If the Democrats stand for anything, it's a fair allocation of the responsibility for paying the costs of maintaining this nation. So far, neither the Democratic candidates for president nor the Senate Democrats have shown much eagerness to advocate this fundamental principle. It seems the rich have bought them out.
However, in this article from Slate, it is suggested that he is "the new best friend to CEOs":
Stepping back a little further, we might question the very premise that a CEO's pay increase should be commensurate with the increase in the value of his company's stock. Between 1980 and 2003, Reich writes in Supercapitalism,as the average value of America's largest five hundred companies rose by a factor of six, adjusted for inflation, average CEO pay in those companies also rose roughly sixfold.Reich offers this up as evidence that CEO pay makes economic sense. But CEOs aren't puppeteers. As Paul Krugman writes in his smart new book, The Conscience of a Liberal,
Assessing the productivity of corporate leaders isn't like measuring how many bricks a worker can lay in an hour. You can't even reliably evaluate managers by looking at the profitability of the companies they run, because profits depend on a lot of factors outside the chief executive's control. Moreover, profitability can, for extended periods, be in the eye of the beholder: Enron looked like a fabulously successful company to most of the world; Toll Brothers, the McMansion king, looked like a great success as long as the housing bubble was still inflating. So the question of how much to pay a top executive has a strong element of subjectivity, even fashion, to it. In the fifties and sixties big companies didn't think it was important to have a famous, charismatic leader: CEOs rarely made the covers of business magazines, and companies tended to promote from within, stressing the virtues of being a team player. By contrast, in the eighties and thereafter CEOs became rock stars—they defined their companies as much as their companies defined them.Are corporate boards wiser now than they were when they chose solid insiders to run companies, or have they just been caught up in the culture of celebrity?

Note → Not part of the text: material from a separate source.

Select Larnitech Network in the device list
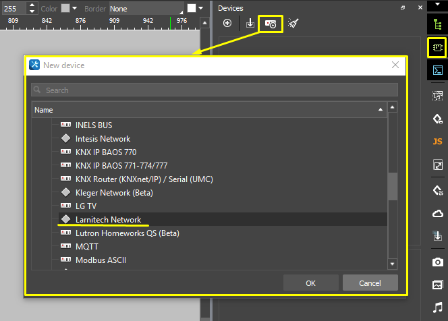 [x=108, y=220]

One might wonder the same about Reich.
Hmmm, maybe he feels CEOs deserve their salaries, but that they should also be taxed heavily for it. Can he be a freind and foe to rich?
Robert Reich makes me want to listen to Motorhead's "Eat the Rich," then actually, physically, eat a rich person.

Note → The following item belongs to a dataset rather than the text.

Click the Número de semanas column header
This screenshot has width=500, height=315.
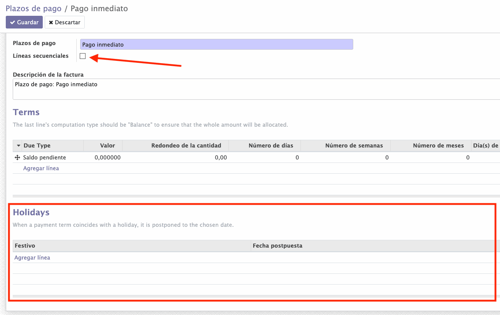(354, 146)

Posted by: Eric | October 28, 2007 at 12:34 AM
Hmmm, I remember a Krokus song of the same name, perhaps they were covering the Motorhead song. I'm not as schooled in classic heavy metal as I should be..

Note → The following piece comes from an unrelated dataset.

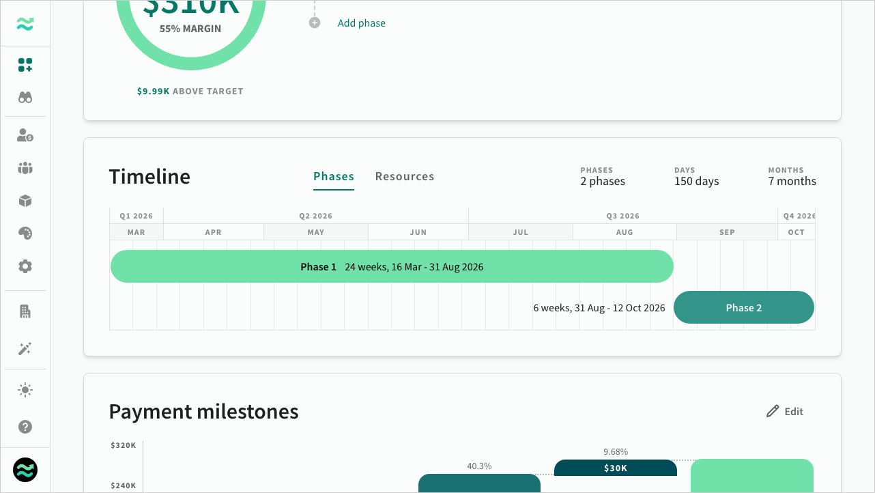Select the Phase 1 timeline bar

Posted by: MC | October 28, 2007 at 10:33 PM
In Australia we have a 45% top marginal rate applied (I think) to above 170,000 AUD (about 150K USD at current rates). It wasn't so long back that the top income bracket was much lower - so I can't imagine a mass exodus of the top US rich list should the rates be put up to 50% for over 500K, but then I don't know what your top rates and brackets are now - I'd be interested to know if you can fill me in...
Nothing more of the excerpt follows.